┌─ Data provided

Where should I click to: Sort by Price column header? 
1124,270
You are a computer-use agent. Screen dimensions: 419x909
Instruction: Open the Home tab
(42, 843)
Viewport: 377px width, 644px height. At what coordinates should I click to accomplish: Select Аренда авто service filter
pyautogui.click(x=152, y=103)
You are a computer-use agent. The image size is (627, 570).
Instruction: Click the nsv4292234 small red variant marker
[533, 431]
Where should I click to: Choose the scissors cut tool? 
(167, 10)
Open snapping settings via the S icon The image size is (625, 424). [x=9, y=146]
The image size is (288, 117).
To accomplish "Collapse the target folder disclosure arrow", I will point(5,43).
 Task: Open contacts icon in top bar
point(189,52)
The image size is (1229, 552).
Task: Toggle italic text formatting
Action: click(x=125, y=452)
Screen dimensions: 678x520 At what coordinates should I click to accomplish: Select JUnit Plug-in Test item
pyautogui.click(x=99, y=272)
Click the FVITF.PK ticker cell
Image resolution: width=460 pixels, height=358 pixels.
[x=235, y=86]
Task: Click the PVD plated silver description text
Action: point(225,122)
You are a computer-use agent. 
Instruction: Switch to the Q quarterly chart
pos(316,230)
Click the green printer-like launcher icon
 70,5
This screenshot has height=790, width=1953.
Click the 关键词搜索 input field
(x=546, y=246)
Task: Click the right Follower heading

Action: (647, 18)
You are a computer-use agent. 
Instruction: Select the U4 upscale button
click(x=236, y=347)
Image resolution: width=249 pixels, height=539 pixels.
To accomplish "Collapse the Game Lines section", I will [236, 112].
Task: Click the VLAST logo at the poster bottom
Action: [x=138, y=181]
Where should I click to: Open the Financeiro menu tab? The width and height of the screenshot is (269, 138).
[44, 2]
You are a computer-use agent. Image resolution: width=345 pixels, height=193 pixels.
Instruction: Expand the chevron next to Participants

└─

**Aim:**
Convert the data above into a Markdown table with two columns, Row and Text. Give each non-blank line its own row, numbered in order.

**Output below:**
| Row | Text |
|---|---|
| 1 | Where should I click to: Sort by Price column header?  |
| 2 | 1124,270 |
| 3 | You are a computer-use agent. Screen dimensions: 419x909 |
| 4 | Instruction: Open the Home tab |
| 5 | (42, 843) |
| 6 | Viewport: 377px width, 644px height. At what coordinates should I click to accomplish: Select Аренда авто service filter |
| 7 | pyautogui.click(x=152, y=103) |
| 8 | You are a computer-use agent. The image size is (627, 570). |
| 9 | Instruction: Click the nsv4292234 small red variant marker |
| 10 | [533, 431] |
| 11 | Where should I click to: Choose the scissors cut tool?  |
| 12 | (167, 10) |
| 13 | Open snapping settings via the S icon The image size is (625, 424). [x=9, y=146] |
| 14 | The image size is (288, 117). |
| 15 | To accomplish "Collapse the target folder disclosure arrow", I will point(5,43). |
| 16 |  Task: Open contacts icon in top bar |
| 17 | point(189,52) |
| 18 | The image size is (1229, 552). |
| 19 | Task: Toggle italic text formatting |
| 20 | Action: click(x=125, y=452) |
| 21 | Screen dimensions: 678x520 At what coordinates should I click to accomplish: Select JUnit Plug-in Test item |
| 22 | pyautogui.click(x=99, y=272) |
| 23 | Click the FVITF.PK ticker cell |
| 24 | Image resolution: width=460 pixels, height=358 pixels. |
| 25 | [x=235, y=86] |
| 26 | Task: Click the PVD plated silver description text |
| 27 | Action: point(225,122) |
| 28 | You are a computer-use agent.  |
| 29 | Instruction: Switch to the Q quarterly chart |
| 30 | pos(316,230) |
| 31 | Click the green printer-like launcher icon |
| 32 |  70,5 |
| 33 | This screenshot has height=790, width=1953. |
| 34 | Click the 关键词搜索 input field |
| 35 | (x=546, y=246) |
| 36 | Task: Click the right Follower heading |
| 37 | Action: (647, 18) |
| 38 | You are a computer-use agent.  |
| 39 | Instruction: Select the U4 upscale button |
| 40 | click(x=236, y=347) |
| 41 | Image resolution: width=249 pixels, height=539 pixels. |
| 42 | To accomplish "Collapse the Game Lines section", I will [236, 112]. |
| 43 | Task: Click the VLAST logo at the poster bottom |
| 44 | Action: [x=138, y=181] |
| 45 | Where should I click to: Open the Financeiro menu tab? The width and height of the screenshot is (269, 138). |
| 46 | [44, 2] |
| 47 | You are a computer-use agent. Image resolution: width=345 pixels, height=193 pixels. |
| 48 | Instruction: Expand the chevron next to Participants |